## Instructions to follow
Given the records below, would you repeat exactly the lines that begin at the one containing "Given: Click the Fragplace wordmark text" and end at the one containing "The image size is (904, 1092).", inclusive?

## Records to process

☆ ☆ ☆

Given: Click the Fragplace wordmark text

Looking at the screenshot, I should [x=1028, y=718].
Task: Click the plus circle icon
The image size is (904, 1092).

☆ ☆ ☆

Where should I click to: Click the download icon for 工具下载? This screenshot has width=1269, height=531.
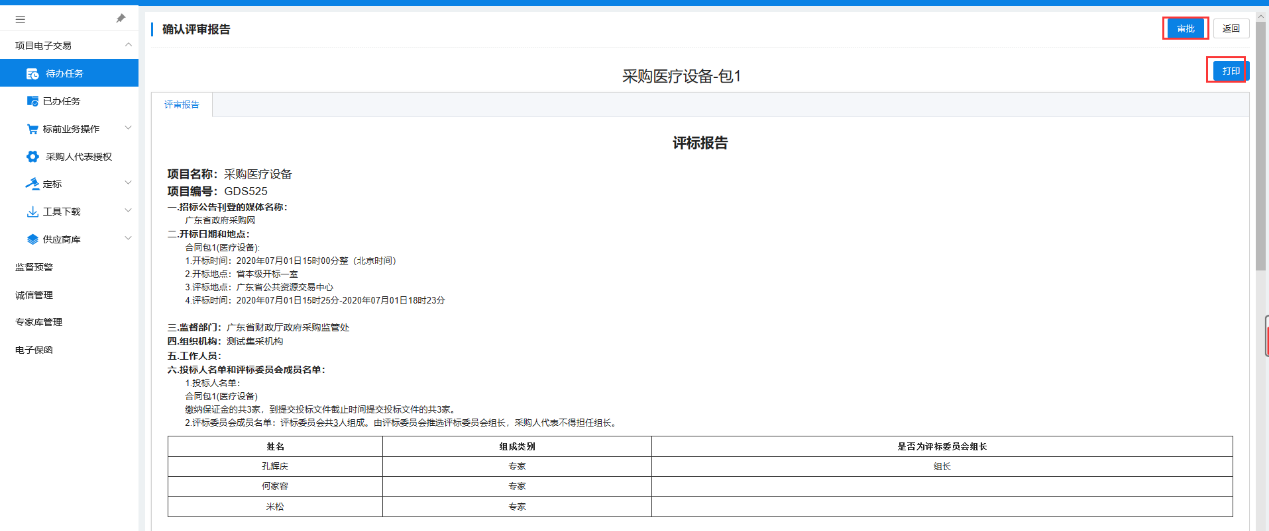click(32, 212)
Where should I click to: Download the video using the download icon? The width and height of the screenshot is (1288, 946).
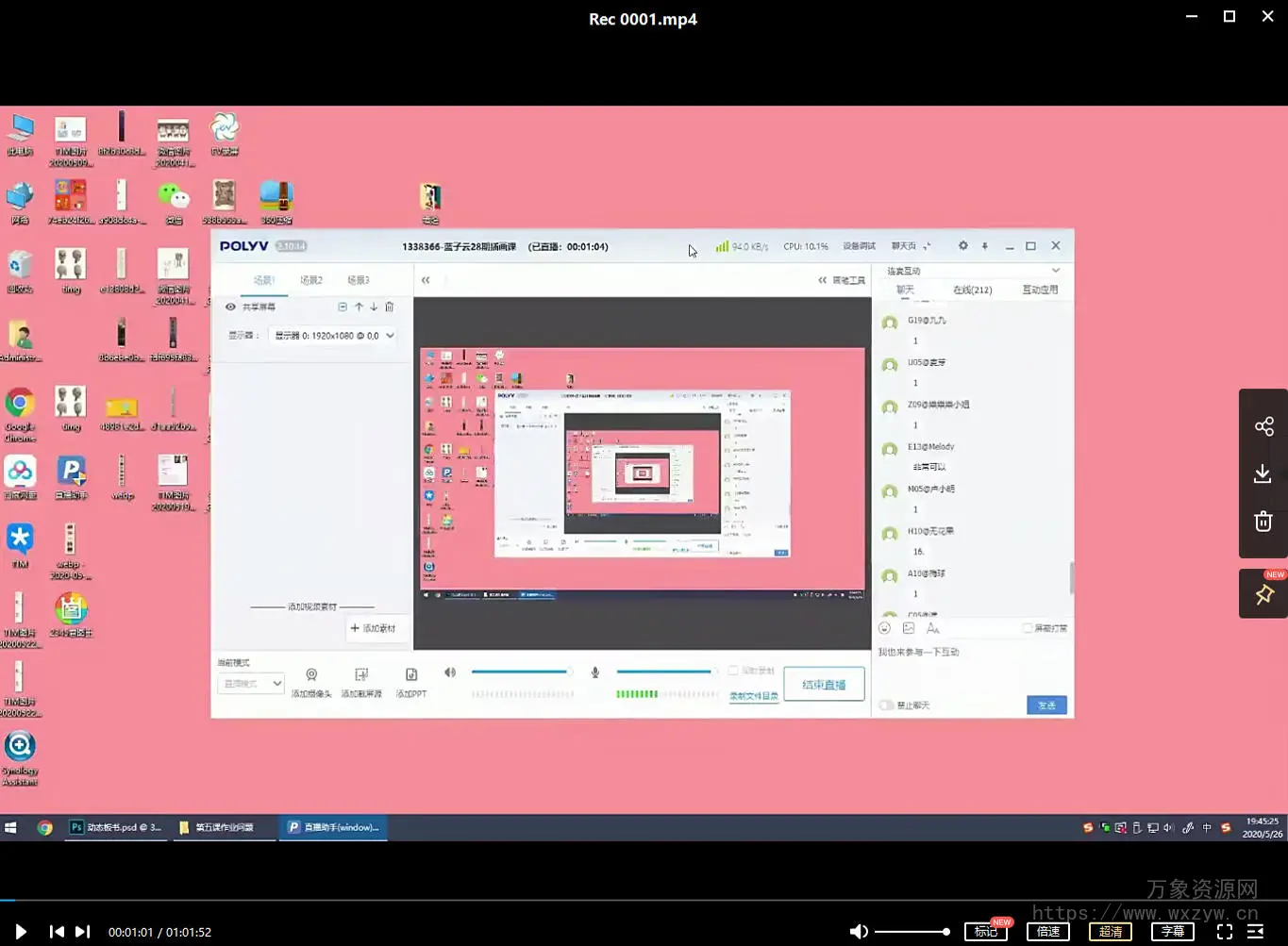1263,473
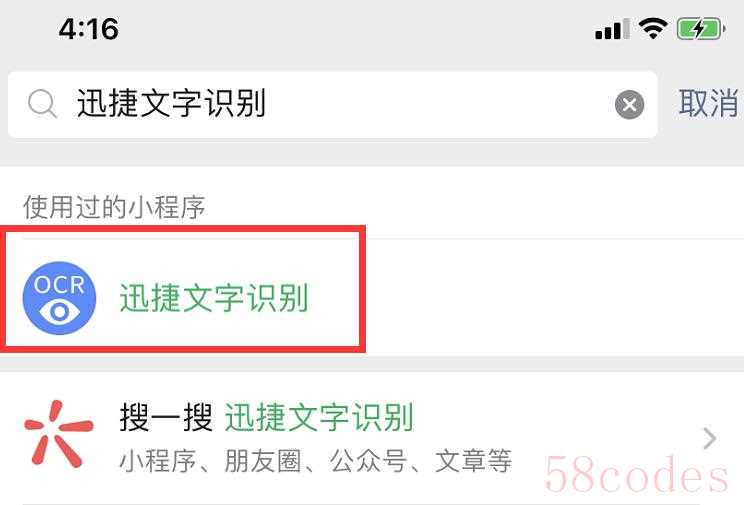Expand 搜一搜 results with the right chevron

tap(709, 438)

☆ ☆ ☆

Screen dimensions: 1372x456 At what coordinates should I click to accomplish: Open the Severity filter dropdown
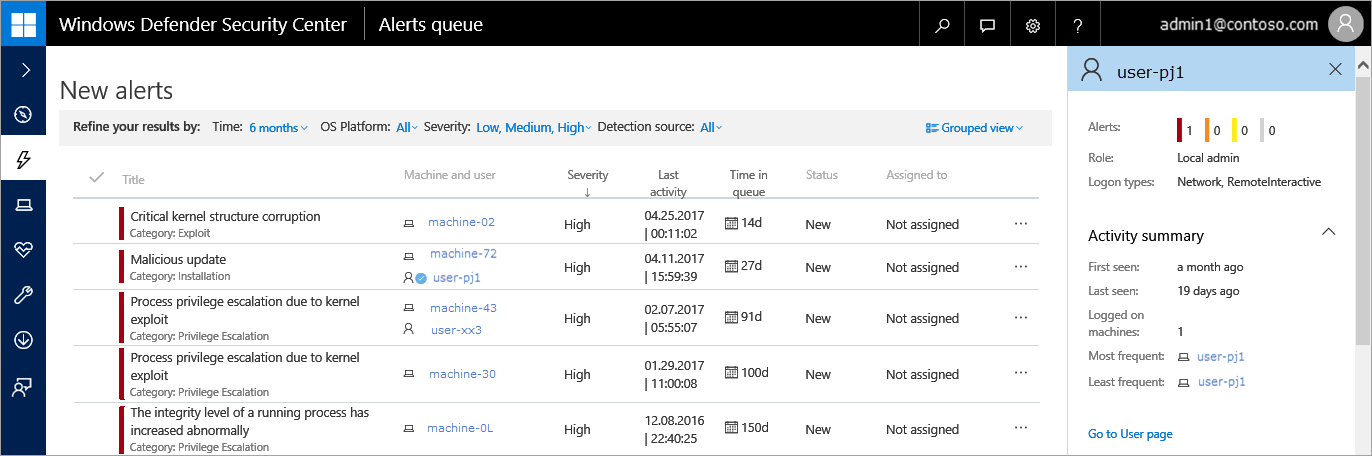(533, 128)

☆ ☆ ☆

## Output of the task
Given: Click the Fragplace wordmark text

Looking at the screenshot, I should [x=1028, y=718].
Task: Click the plus circle icon
The image size is (904, 1092).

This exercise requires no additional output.